O trabalho de um missionário vai muito além das visitas, obras comunitárias e celebrações… Ser missionário é partilhar… Partilhar seu trabalho, suas ideologias, suas esperanças, temores, alegrias e tristezas, mas acima de tudo, partilhar a vida… Os missionários levam um pouco de nós e deixam um pouco deles conosco…

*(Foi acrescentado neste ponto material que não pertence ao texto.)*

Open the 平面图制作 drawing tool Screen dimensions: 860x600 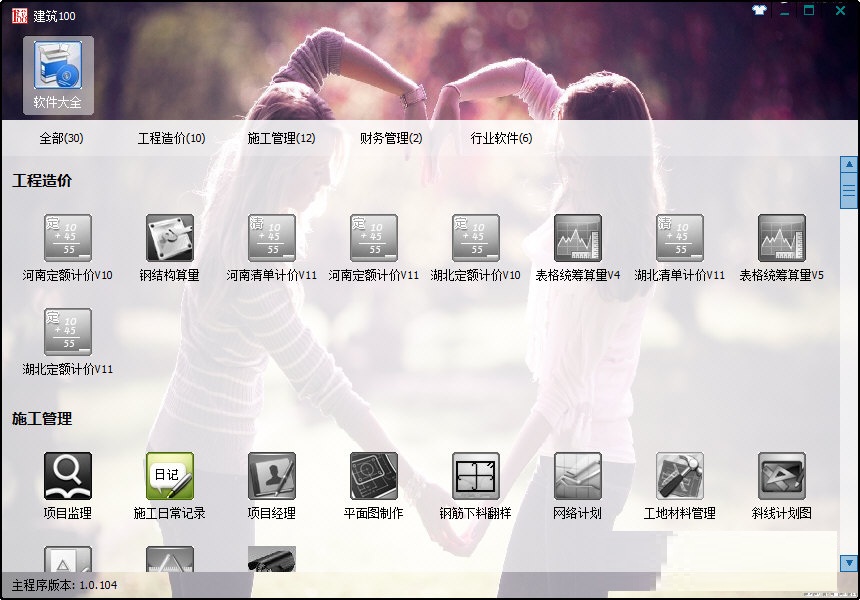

Hoje, alguns dias depois da partida destes jovens generosos, vejo uma capela restaurada que nos inquieta a restaurar também nosso coração e nossa comunidade. Pois a Igreja só tem sentido se for composta de pessoas, do contrário não passa de uma construção de alvenaria cheia de formas e cores… A verdadeira Igreja não se prende ao templo. Ela está onde estiver o povo. Se o templo não servir para reunir a comunidade e transformá-la evolutivamente na fé, na oração e na partilha, de nada servirá o espaço físico…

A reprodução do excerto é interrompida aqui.